-- START OF Data entries --

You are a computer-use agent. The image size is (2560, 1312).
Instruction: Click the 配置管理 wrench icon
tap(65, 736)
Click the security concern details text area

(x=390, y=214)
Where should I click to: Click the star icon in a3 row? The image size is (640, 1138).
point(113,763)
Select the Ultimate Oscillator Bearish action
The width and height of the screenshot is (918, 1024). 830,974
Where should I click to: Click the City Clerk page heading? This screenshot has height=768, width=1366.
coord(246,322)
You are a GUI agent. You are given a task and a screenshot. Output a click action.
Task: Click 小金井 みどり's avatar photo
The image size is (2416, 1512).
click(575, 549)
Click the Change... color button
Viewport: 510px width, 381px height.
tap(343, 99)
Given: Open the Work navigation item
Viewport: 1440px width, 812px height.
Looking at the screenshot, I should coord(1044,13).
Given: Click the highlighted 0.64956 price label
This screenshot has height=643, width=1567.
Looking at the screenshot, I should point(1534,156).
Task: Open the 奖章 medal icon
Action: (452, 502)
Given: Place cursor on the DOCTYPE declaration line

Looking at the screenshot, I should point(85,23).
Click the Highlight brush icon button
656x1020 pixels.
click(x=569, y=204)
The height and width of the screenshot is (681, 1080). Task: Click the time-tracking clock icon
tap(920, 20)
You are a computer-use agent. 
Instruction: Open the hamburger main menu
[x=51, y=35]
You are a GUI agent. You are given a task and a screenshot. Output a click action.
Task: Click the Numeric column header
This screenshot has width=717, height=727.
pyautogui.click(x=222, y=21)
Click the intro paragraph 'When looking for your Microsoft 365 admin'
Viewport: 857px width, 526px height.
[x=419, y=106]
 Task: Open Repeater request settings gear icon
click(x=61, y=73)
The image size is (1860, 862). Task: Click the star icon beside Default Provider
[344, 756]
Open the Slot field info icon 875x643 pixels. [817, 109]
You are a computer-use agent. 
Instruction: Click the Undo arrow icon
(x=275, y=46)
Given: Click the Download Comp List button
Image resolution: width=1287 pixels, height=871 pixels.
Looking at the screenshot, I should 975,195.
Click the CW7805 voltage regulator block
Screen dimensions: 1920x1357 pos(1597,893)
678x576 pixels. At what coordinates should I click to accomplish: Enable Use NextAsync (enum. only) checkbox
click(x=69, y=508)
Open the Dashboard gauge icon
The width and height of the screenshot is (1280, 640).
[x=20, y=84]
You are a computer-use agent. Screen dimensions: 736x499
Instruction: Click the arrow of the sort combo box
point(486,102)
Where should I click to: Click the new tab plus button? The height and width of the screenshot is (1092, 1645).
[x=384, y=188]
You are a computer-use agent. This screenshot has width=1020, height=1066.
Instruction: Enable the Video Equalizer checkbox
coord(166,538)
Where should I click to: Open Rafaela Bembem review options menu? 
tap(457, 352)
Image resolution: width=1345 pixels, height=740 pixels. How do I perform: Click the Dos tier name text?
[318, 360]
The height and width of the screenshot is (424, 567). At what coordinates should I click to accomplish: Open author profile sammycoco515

-- END OF Data entries --

Aim: Rescale the lines from the one containing "Where should I click to: Open" through the end of the listing, both ends included, and write them all out again. Keep the requests unchanged, multiply every click coordinate in the answers by 1.2, and round each result to a whole number, with halves rounded up.

Response:
Where should I click to: Open Rafaela Bembem review options menu? 
tap(548, 422)
Image resolution: width=1345 pixels, height=740 pixels. How do I perform: Click the Dos tier name text?
[382, 432]
The height and width of the screenshot is (424, 567). At what coordinates should I click to accomplish: Open author profile sammycoco515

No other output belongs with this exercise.